Full story after the jump.

Cannabis industry loyalty and marketing company springbig is set to go public on the Nasdaq through a merger with Tuatara Capital Acquisition Corp. The transaction is expected to close in the first quarter of fiscal year 2022 and will see the company listed under the “SBIG” symbol.

Jeffrey Harris, founder and CEO of springbig, said going public would allow the company to “broaden [their] offerings to take advantage of the significant growth potential at home and in the international cannabis markets.”

“We pride ourselves on providing marketing-leading technology solutions and an exceptional level of service to springbig clients. This leads to excellent client retention, providing a robust base for strong future growth. As the cannabis industry continues to grow, this strong foundation will enable us to leverage our data and technology to consolidate across multiple market verticals including data analytics, increased marketing automations, and advertising solutions.” Harris in a press release

Al Foreman, Tuatara CEO, described springbig as “a market leader in direct-to-consumer marketing and engagement.”

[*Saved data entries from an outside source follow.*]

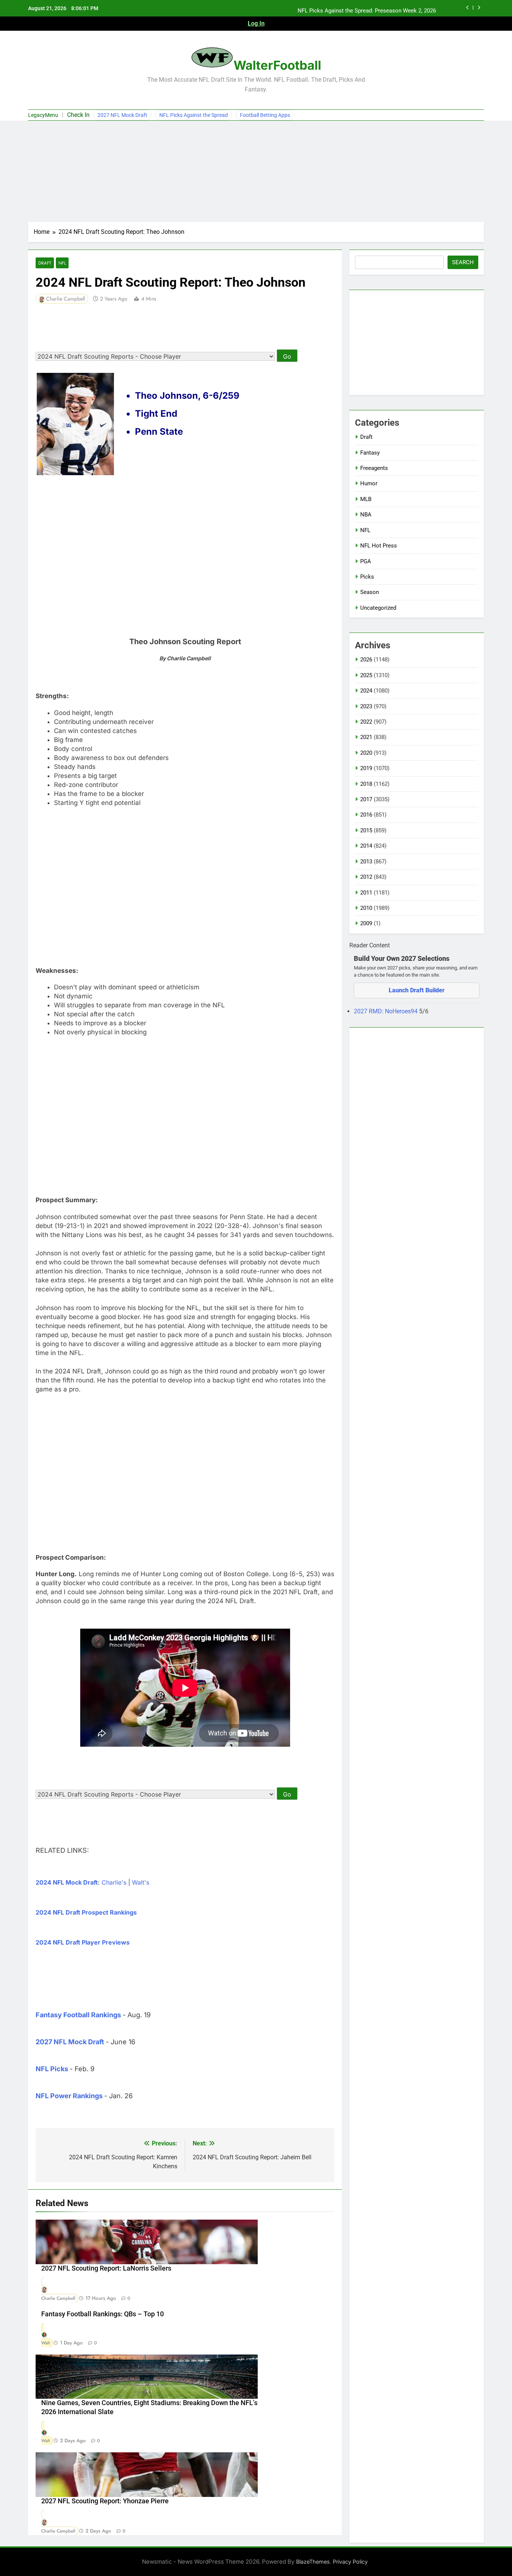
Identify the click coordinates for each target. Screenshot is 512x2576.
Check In (78, 114)
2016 (366, 814)
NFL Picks (52, 2069)
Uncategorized (378, 607)
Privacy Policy (350, 2561)
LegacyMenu (43, 115)
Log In (256, 23)
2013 (366, 861)
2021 (366, 737)
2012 (366, 877)
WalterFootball (277, 65)
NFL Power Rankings (69, 2096)
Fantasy (370, 452)
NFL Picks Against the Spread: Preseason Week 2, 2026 (367, 8)
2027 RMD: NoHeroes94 (386, 1011)
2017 (366, 799)
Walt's (140, 1882)
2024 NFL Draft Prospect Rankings (86, 1912)
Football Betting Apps (265, 115)
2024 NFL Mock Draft (67, 1882)
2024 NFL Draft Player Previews (83, 1942)
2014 (366, 845)
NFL (62, 263)
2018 (366, 784)
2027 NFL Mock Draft (122, 115)
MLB (365, 499)
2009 (366, 923)
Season (369, 592)
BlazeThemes (313, 2561)
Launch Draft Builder (417, 990)
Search (463, 262)
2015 (366, 830)
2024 (366, 690)
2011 (366, 892)
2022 (366, 721)
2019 (366, 768)
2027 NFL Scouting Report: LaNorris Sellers (106, 2268)
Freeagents (374, 468)
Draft (44, 263)
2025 (366, 675)
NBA (365, 514)
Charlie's (114, 1882)
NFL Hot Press (378, 545)
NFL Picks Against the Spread (193, 115)
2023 (366, 706)
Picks (367, 576)
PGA (365, 561)
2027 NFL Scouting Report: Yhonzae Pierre (105, 2501)
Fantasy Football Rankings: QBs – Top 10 (102, 2314)
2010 (366, 908)
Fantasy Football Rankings (78, 2015)
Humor (368, 483)
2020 (366, 752)
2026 (366, 659)
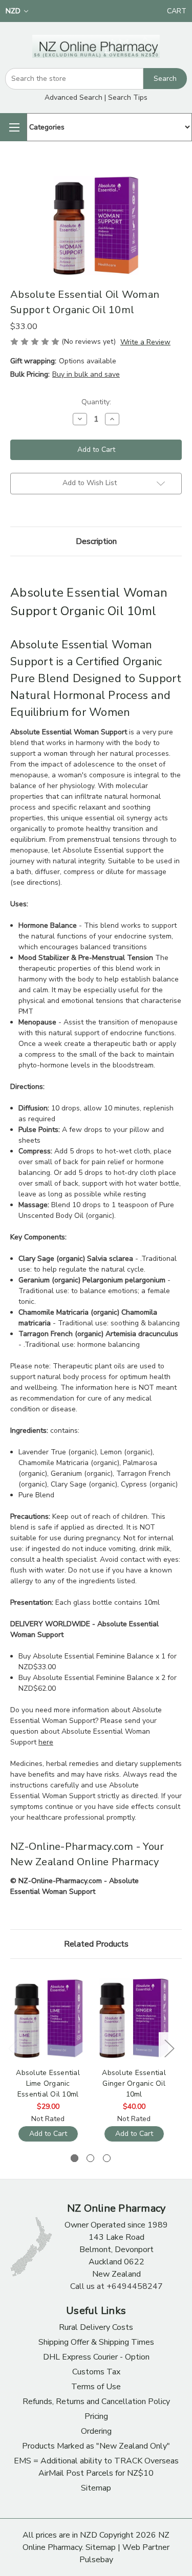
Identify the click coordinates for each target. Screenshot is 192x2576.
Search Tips (127, 97)
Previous (13, 2048)
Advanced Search (73, 97)
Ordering (96, 2431)
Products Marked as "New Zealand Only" (96, 2446)
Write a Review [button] (145, 342)
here (45, 1742)
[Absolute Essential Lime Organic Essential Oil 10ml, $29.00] (48, 2018)
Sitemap (96, 2488)
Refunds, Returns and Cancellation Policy (96, 2401)
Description (96, 541)
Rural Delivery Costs (96, 2327)
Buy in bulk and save (86, 374)
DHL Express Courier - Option (96, 2357)
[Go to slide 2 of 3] (90, 2158)
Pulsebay (96, 2559)
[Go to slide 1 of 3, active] (74, 2158)
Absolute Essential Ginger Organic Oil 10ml (134, 2083)
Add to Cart (48, 2133)
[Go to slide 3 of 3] (107, 2158)
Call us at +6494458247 (116, 2286)
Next (169, 2048)
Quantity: (96, 402)
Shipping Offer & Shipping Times (96, 2342)
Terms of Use (96, 2386)
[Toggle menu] (13, 127)
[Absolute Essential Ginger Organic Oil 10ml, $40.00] (134, 2018)
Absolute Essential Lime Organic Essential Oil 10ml (48, 2083)
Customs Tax (96, 2371)
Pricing (96, 2416)
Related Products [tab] (96, 1944)
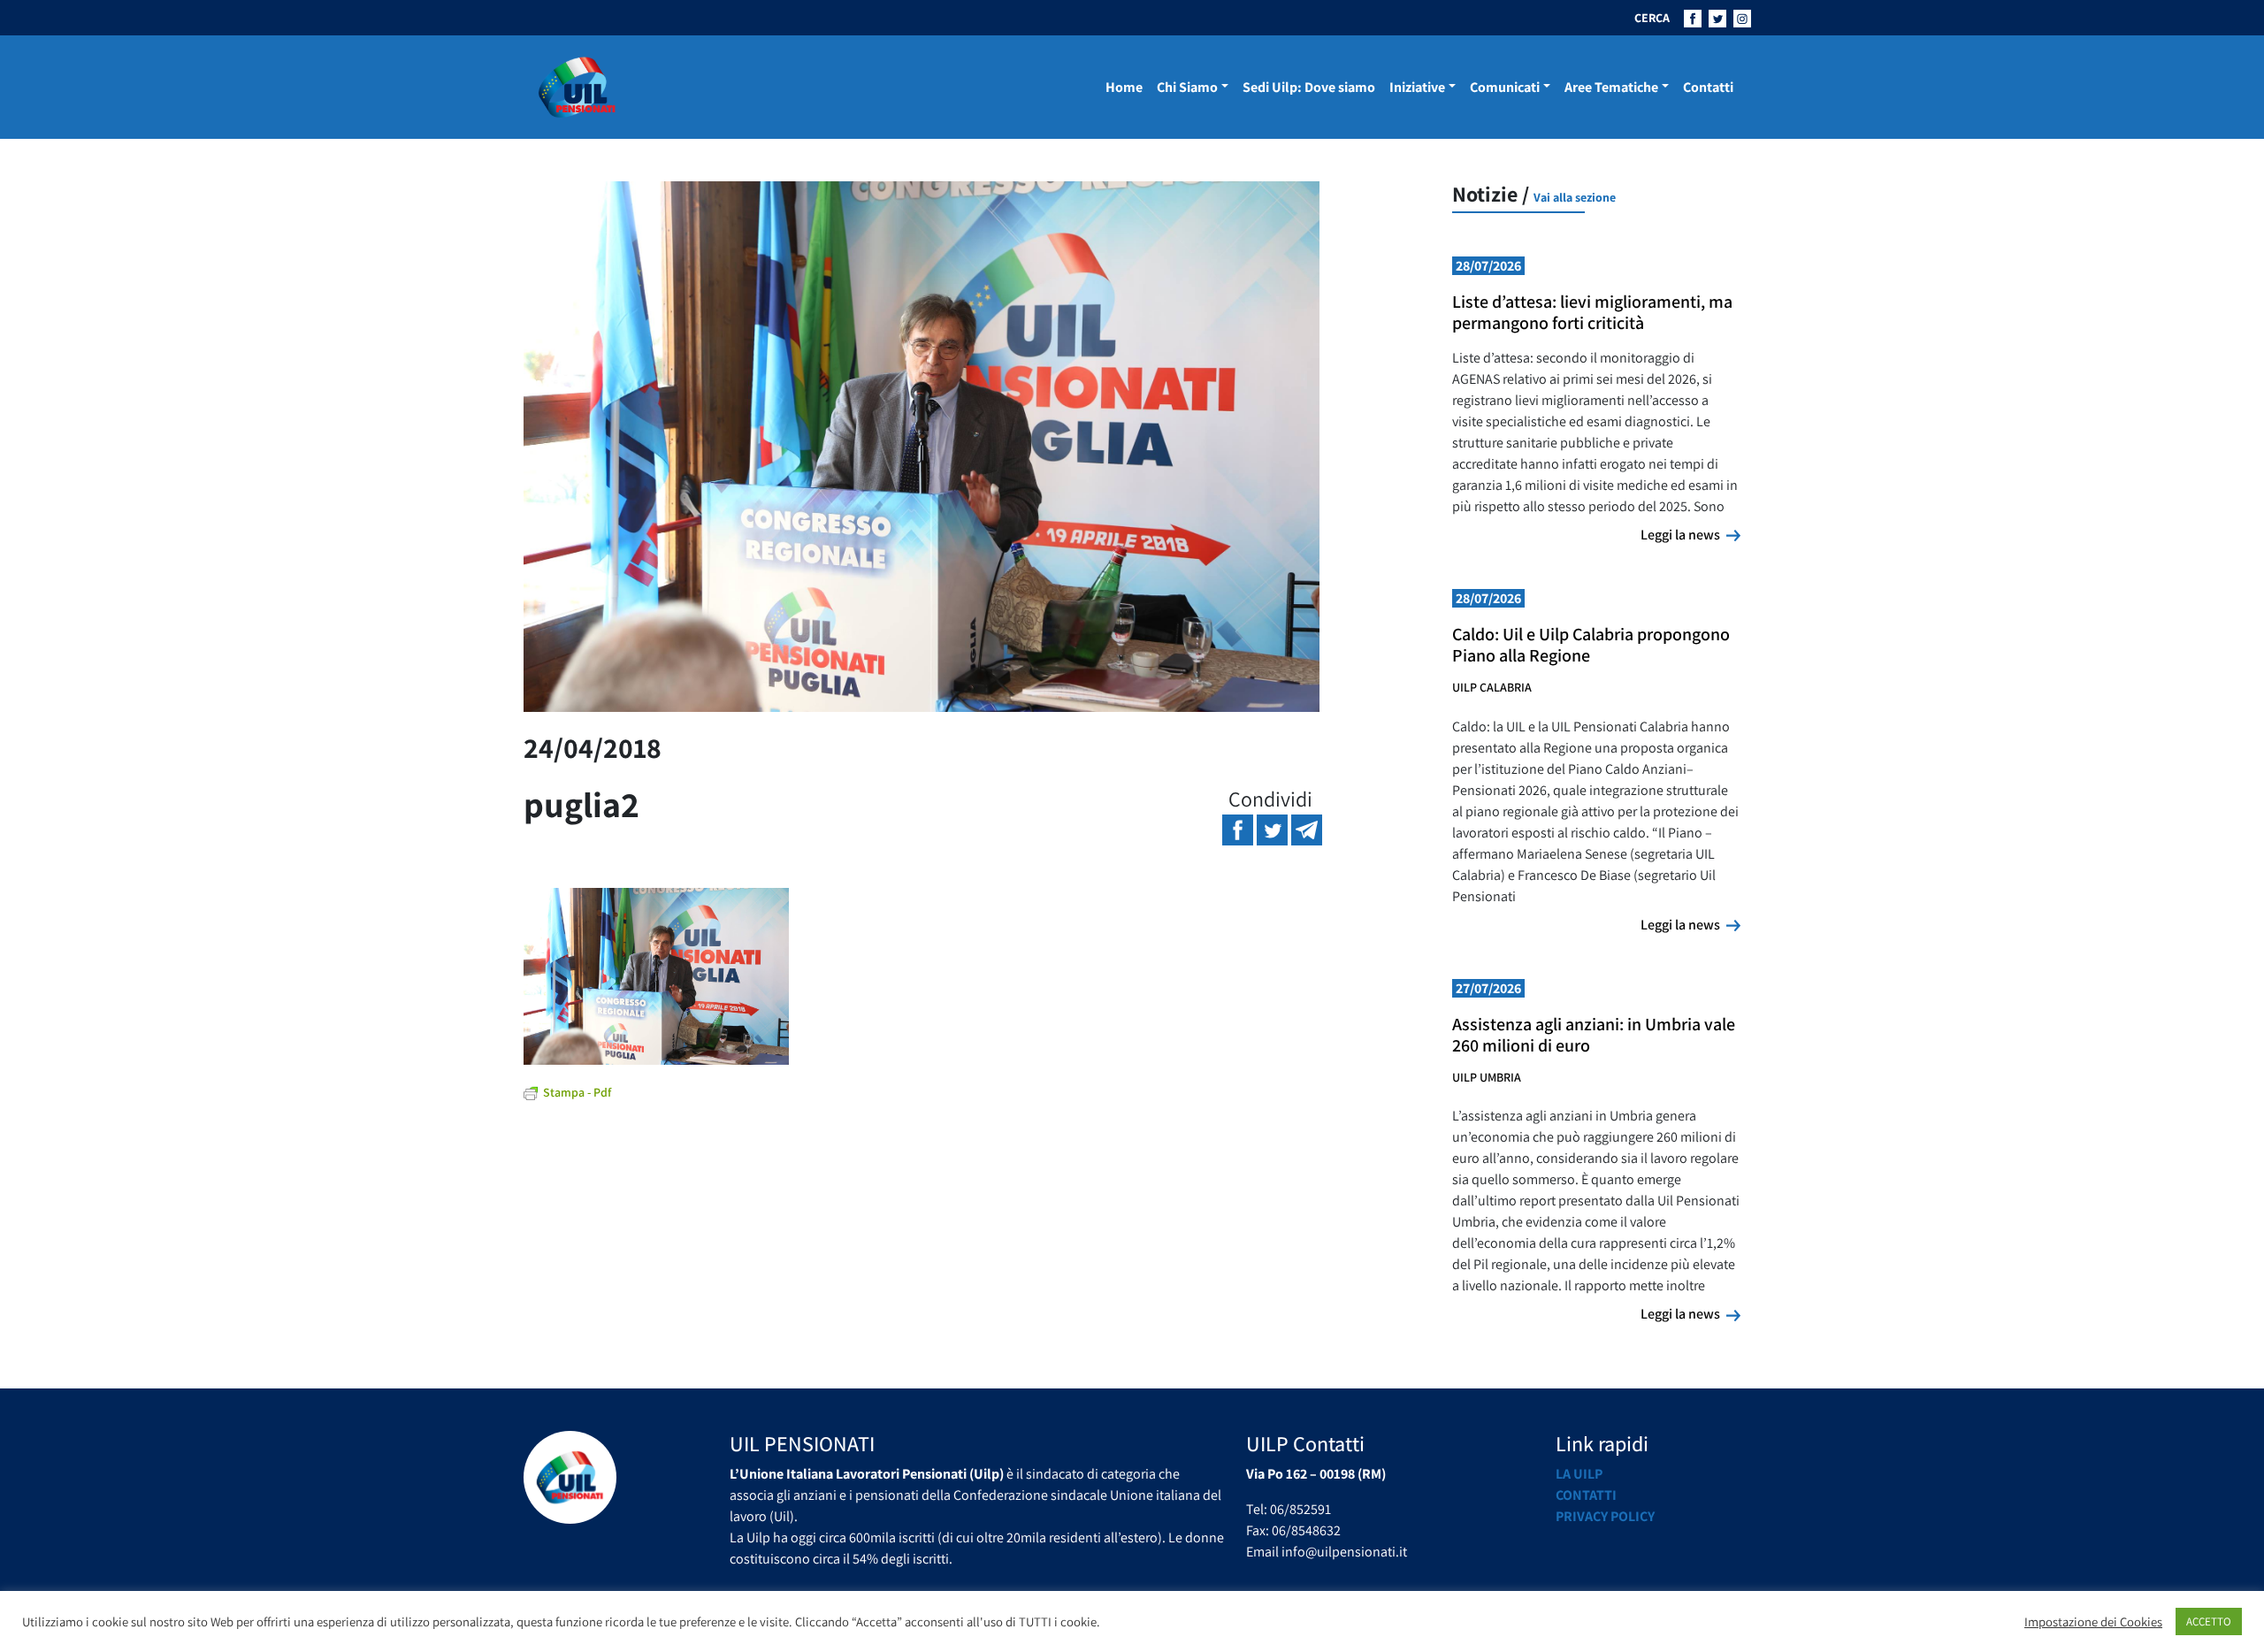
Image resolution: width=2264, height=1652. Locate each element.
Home (1124, 87)
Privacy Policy (1605, 1516)
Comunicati (1505, 87)
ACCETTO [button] (2208, 1621)
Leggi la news (1690, 534)
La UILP (1579, 1474)
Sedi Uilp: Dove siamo (1309, 87)
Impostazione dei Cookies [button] (2093, 1622)
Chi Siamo (1187, 87)
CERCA (1652, 18)
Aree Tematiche (1611, 87)
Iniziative (1417, 87)
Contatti (1708, 87)
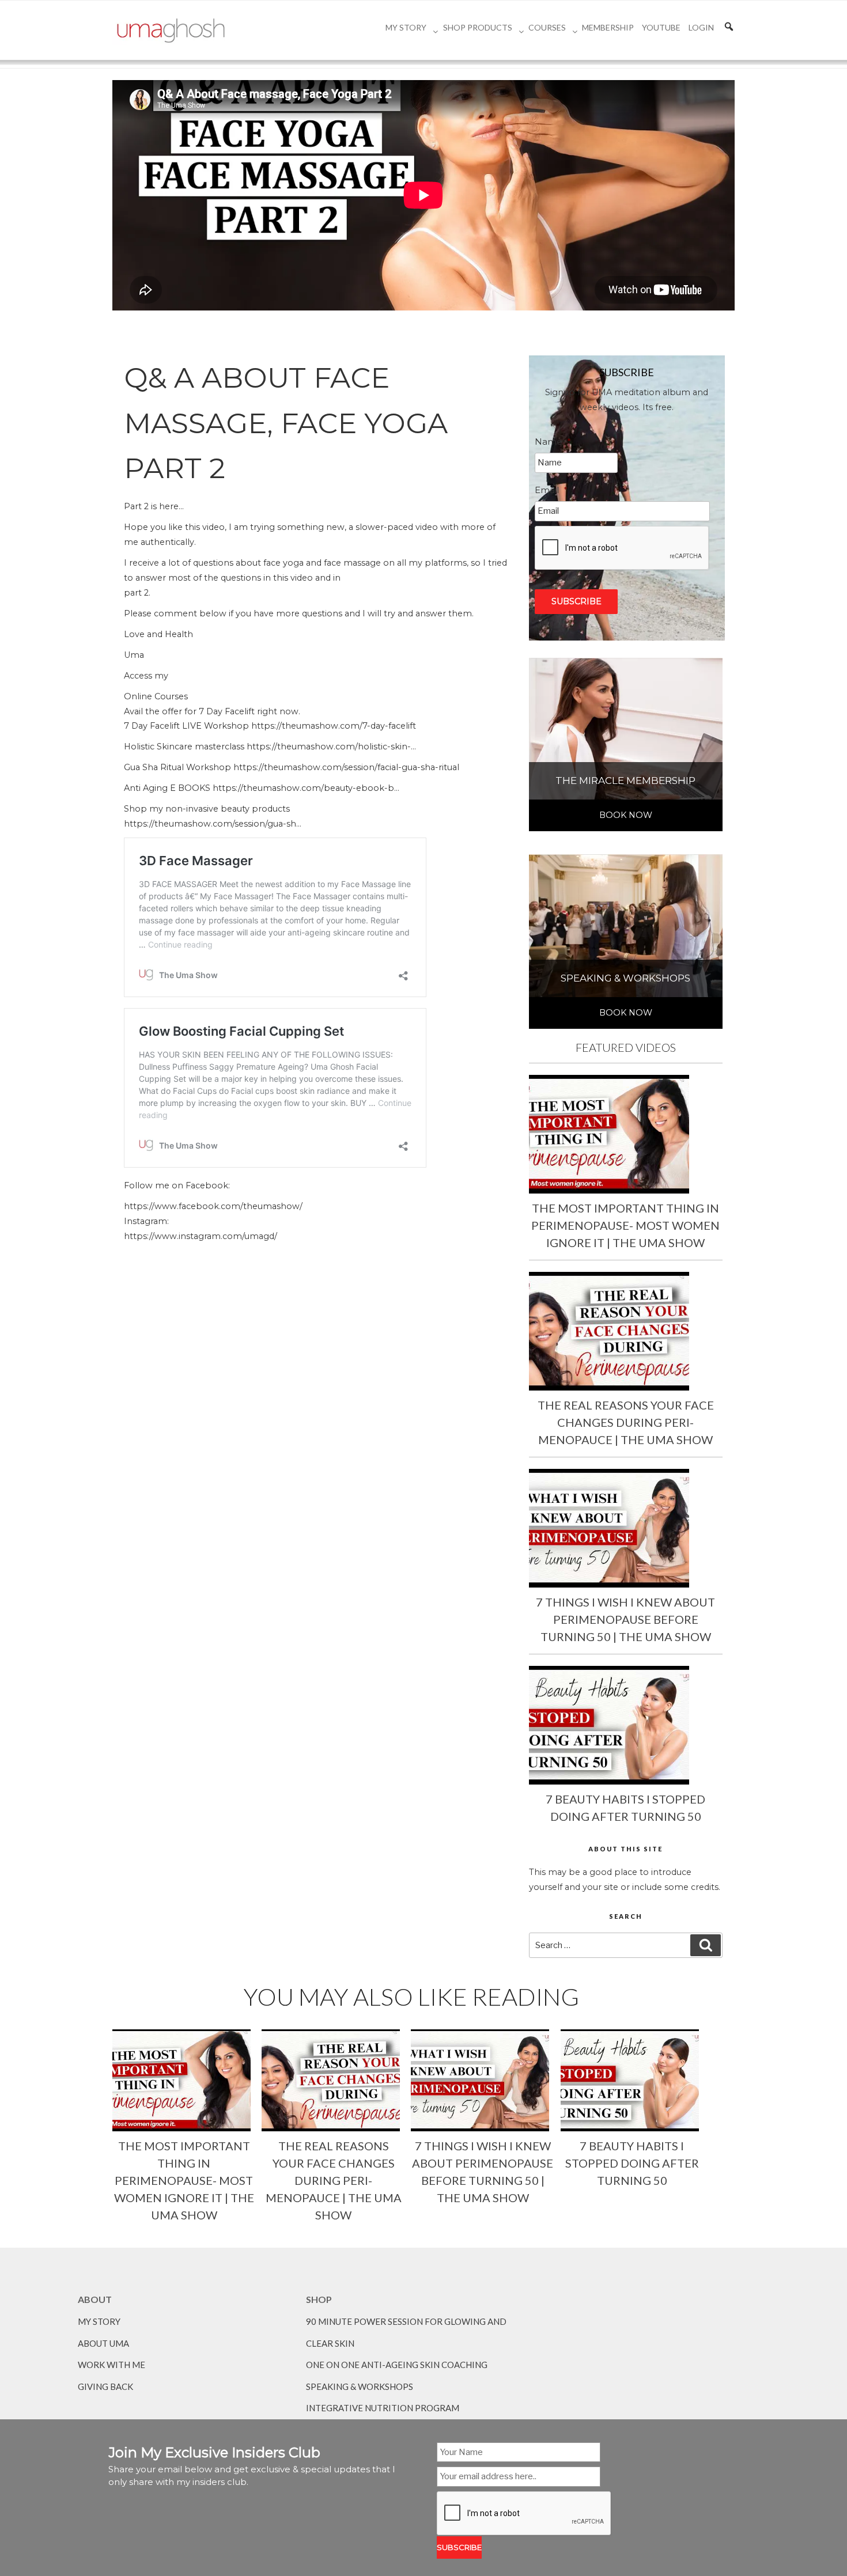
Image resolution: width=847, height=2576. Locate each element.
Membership (608, 27)
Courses (547, 27)
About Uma (103, 2343)
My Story (405, 27)
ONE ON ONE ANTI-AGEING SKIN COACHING (396, 2364)
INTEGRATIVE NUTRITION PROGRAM (382, 2408)
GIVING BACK (105, 2386)
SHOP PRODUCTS (477, 27)
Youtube (661, 27)
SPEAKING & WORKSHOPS (359, 2386)
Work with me (111, 2364)
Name (553, 441)
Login (701, 27)
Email (551, 489)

“springbig’s technology platform drives loyalty and customer engagement,” he said in a statement, “and in this regulated environment, a high level of engagement is crucial for cannabis retailers and brands to reach their customers in an increasingly competitive market.”

According to springbig, the company has more than 1,000 clients across the U.S. and Canada, including more than 2,300 retail locations. The company boasts more than 41 million consumers have enrolled in its B2B2C platform, and that more than 90 million transactions have been processed in the past twelve months with an attributable gross merchandise value of over $7 billion.

The firms estimate the post-transaction equity value of the combined company at about $500 million.